Friday, July 10, 2026

cleverest remark I've heard lately

"I poured root beer into a square glass. Now I have just beer."

Tuesday, July 7, 2026

quiz lolly

Slate has been running a daily quiz of six questions each with four multiple-choice possible answers, which runs the gamut from six questions I know the answers to offhand to six questions I have absolutely no idea of.

Occasionally there's a clever question or set of answers, and I liked one of today's in a cultural quiz; the question was, what were the names of the other two members of Josie and the Pussycats? Though I've seen the movie, I didn't remember the answer - which was Valerie and Melody - but I got it right because of what the wrong answers were. They were 1) Veronica and Betty, 2) Violet and Patty, 3) Velma and Daphne. I could remember where all three of those pairs came from, though two of the sources I've had no contact with in a long time, so elimination gave me the right answer.

Sunday, July 5, 2026

concert review: TACO

So I did, Sunday afternoon, attend an Independence Day celebration of a sort. The Terrible Adult Chamber Orchestra, that group of nonprofessional musicians who get together to practice purely for the fun of it, was holding one of its rare public concerts, in the grass-lined amphitheater bowl in the park at the Mountain View civic center.

B. plays violin in this orchestra, so I chauffeured her to the event - a lot easier than driving in by herself - and stayed to listen to the concert. The conductor, knowing I was coming, even labeled one of the ADA chairs with my name. I was grateful for the chair: sitting on the ground at the top of the bowl, as the rest of the audience did, would not be in my repertoire these days.

For a patriotic program, they played not the usual custom of American classical standards like Gershwin and Copland, but resurrected one of standard patriotic songs, most of them in very fine arrangement. We had the national anthem, the Battle Hymn of the Republic, America ("My country 'tis of thee"), and America the Beautiful. We had a couple of Sousa marches (Stars & Stripes Forever and the Liberty Bell, of course). We had a few popular songs of patriotic cut: George M. Cohan's Grand Old Flag, Irving Berlin's God Bless America (on seeing that title, I always wonder if America sneezed), and Woody Guthrie's This Land is Your Land.

Most of these were instrumental, though the national anthem and one other were sung by a 13-year-old female student with an impressively powerful voice but some rather irregular, TACO-like, ways of expressing it, plus a pop-singer-like way of circling around the final note in a phrase before landing on it. The orchestra needed a second try on one or two of the numbers, but handled most of it pretty well.

One catch with a volunteer orchestra is that you can't control what instruments you get. For this concert, there were no oboes. Fortunately, a clarinet in C can cover the oboe part and serve as - brace for it - a fauxbo.

Friday, July 3, 2026

on the need for Alex Ross

There is no need for me to write about the soul-crushing news that Alex Ross, probably the finest classical music critic of all time, is retiring from his regular job as critic for The New Yorker, where he would occasionally - too rarely - write long and thoughtful articles, far beyond quotidian concert reviews, about the state of music. He'll continue to write, not always about music (as not always in the past, either), but it's not the same.
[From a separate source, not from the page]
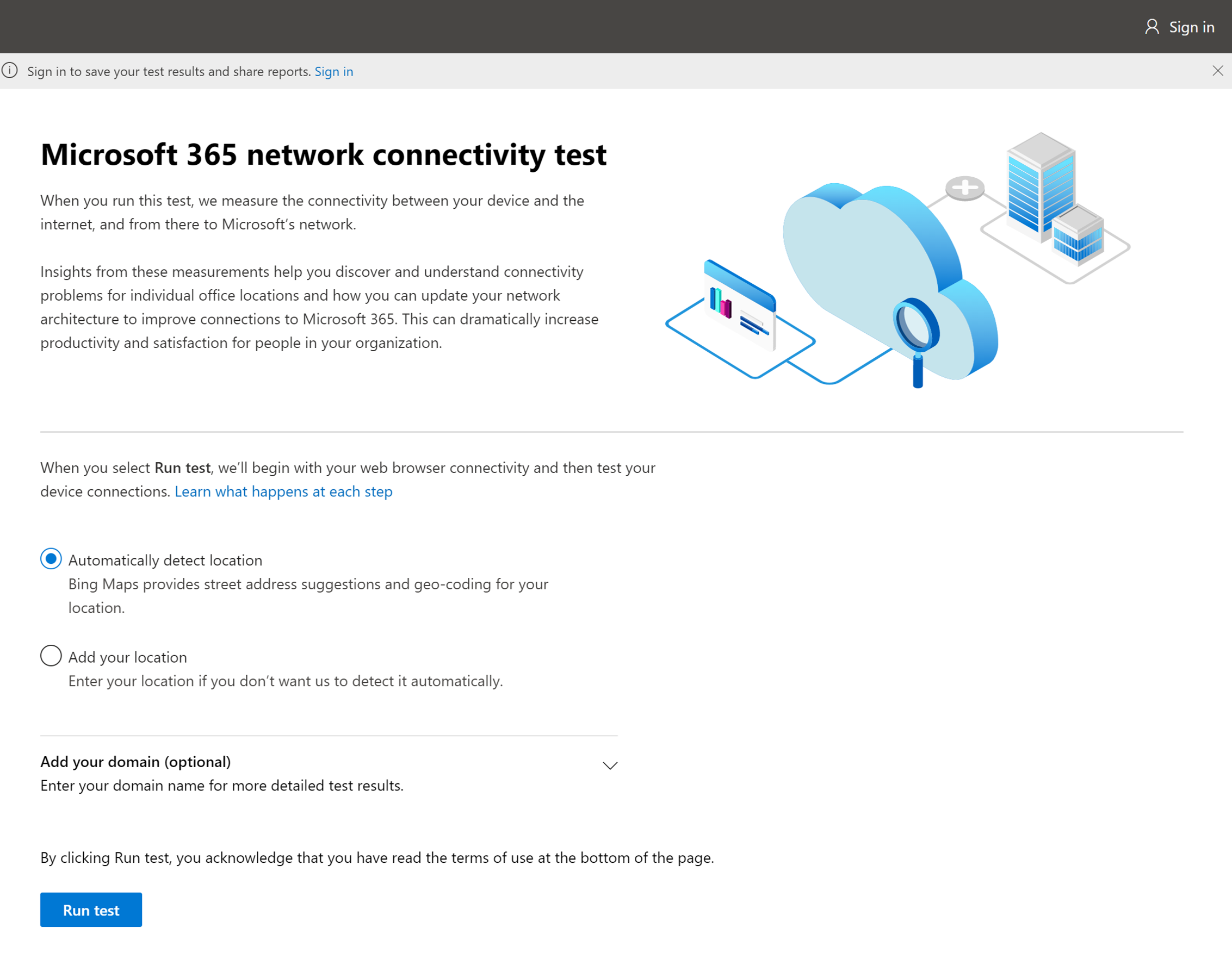1232x959 pixels.
Task: Click the report chart window graphic
Action: coord(740,305)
I don't need to write about it because it's already been said eloquently by Joshua Kosman, Will Robin, and Lisa Hirsch. And here's Ross's own thoughts in reaction to this.

I've met Alex Ross a couple of times. He would occasionally come out to speak in my area, and I was able to chat with him after the talk. I particularly remember thanking him for his then-recent article about Florence Price, whom I'd been erratically pushing as the first great American female composer. Now I had Ross's endorsement of her greatness, and it later turned out to have kicked off a virulent Price revival, whereby her previously obscure music is now heard all the time.

Such was the respect in which Ross was held and the influence that his statements had. As a sometime music critic myself, I can say that he was the highlight, the monument, of my profession.

Thursday, July 2, 2026

Tolkien in the old days

One feature of the early Tolkien fandom days of the 1960s whose import is hard to recapture today is the little cries of bliss that Tolkien fans would emit whenever a major publication dared to acknowledge that Tolkien existed, and maybe was important, by publishing an article about him.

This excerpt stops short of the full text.